First of all, you have to distinguish between synchronous interaction and asynchronous ones. Synchronous interactions require a response to be provided to the client, while asynchronous are accepted by a system.
Which strategy to choose depends on the scenario - data retrieval from a store is usually synchronous, while notifications, mails to be sent, and updates to other eventually consistent stores may be asynchronous.
Requests that fulfill the asynchronous model should always be offloaded to a queue (ActiveMQ) or a job system (Gearman) that executes them in another process: since you don't need a response, you can perform them without hanging the HTTP client. The synchronization of the user with these jobs can be dealt with via a pull model (polling the system) or via a push one (notification of completion).

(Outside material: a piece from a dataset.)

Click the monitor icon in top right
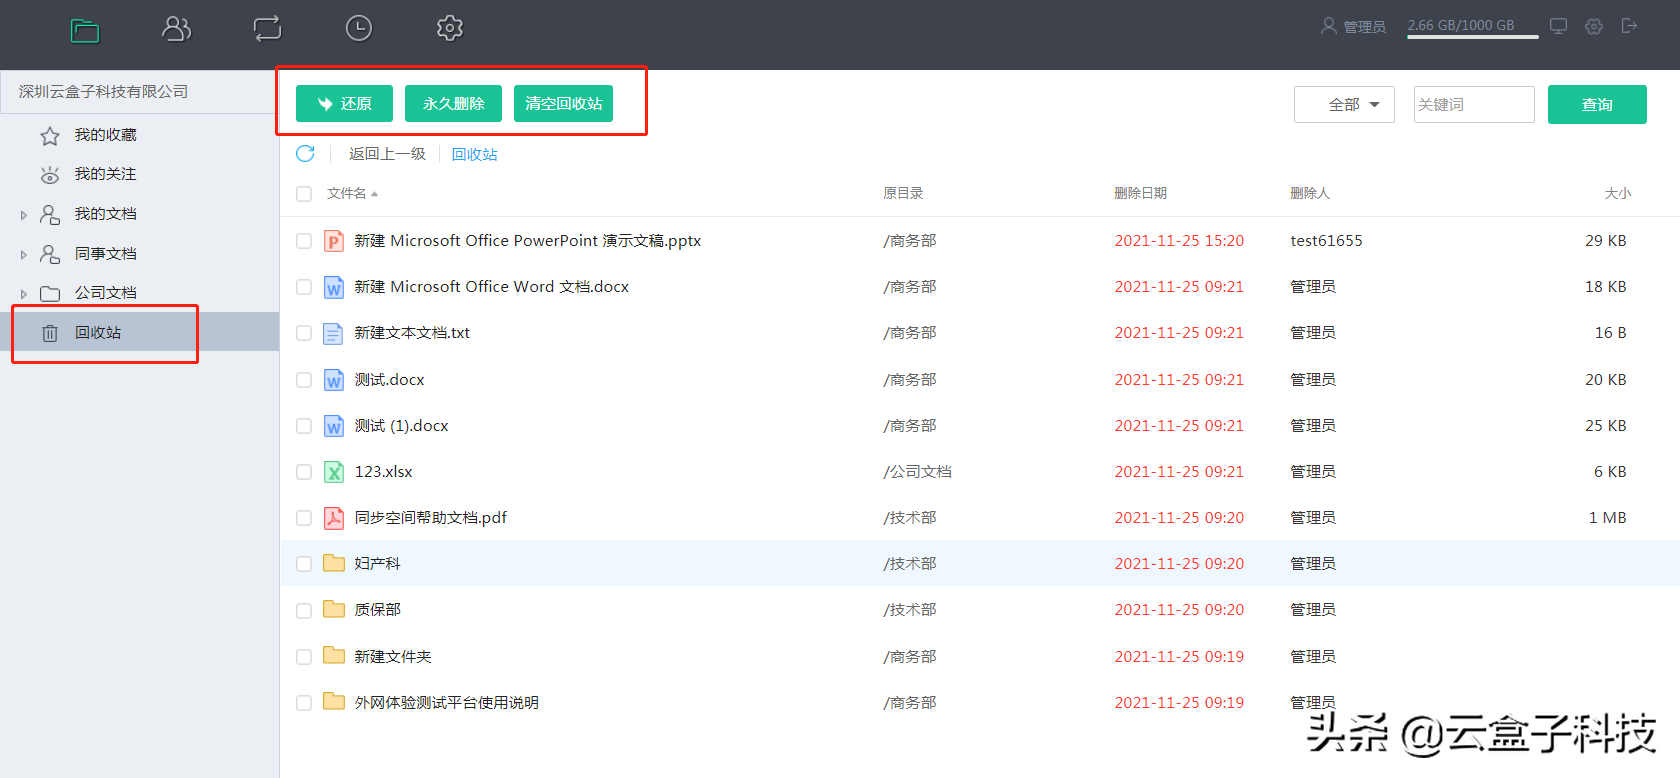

The important advantages you gain from treating asynchronous requests like this is that their failure modes do not affect your application: a client never sees a blank screen because of a mail not being able to be sent.
Moreover, the latency of the initial interactions is decreased as you can return immediately after a job has been created. This is especially important as HTTP requests get nested into each other:
[A] -> [B] -> [C] [A] <- [B] <- [C] 200 OK 200 OK
[A]->[B] [A]<-[B] 202 Accepted [B]->[C] [B]<-[C] 202 Accepted
This store-and-forward model it's typical of messaging system, but that's not to say that it can't be implement with HTTP requests returning 202 Accepted. A pattern is not its implementation. There is a retry mechanism to be set up both on the initiating side (in case the receiving side is unreachable) and on the receiving one (to always accept incoming requests and guarantee availabilty, but being able to deal with requests later and closing the connection immediately).
Finally, an hybrid model for asynchronous requests I've seen used in production systems is to perform first request in process, but set up a retry mechanism in case this fails. This choice lets you write synchronous end2end tests without having to write many waiting conditions; at the same time, it preserves the capability of repeating requests until completion and guarantee external systems that go up and down with time will eventually be reached.
No one has perfect availability, and the more external systems are involved in the use case of your application the more failures are prone to propagate to it. Decoupling the application from external systems is often possible, with the help of queues, worker and brand new processes, and a store-and-forward approach with respect to nested interactions.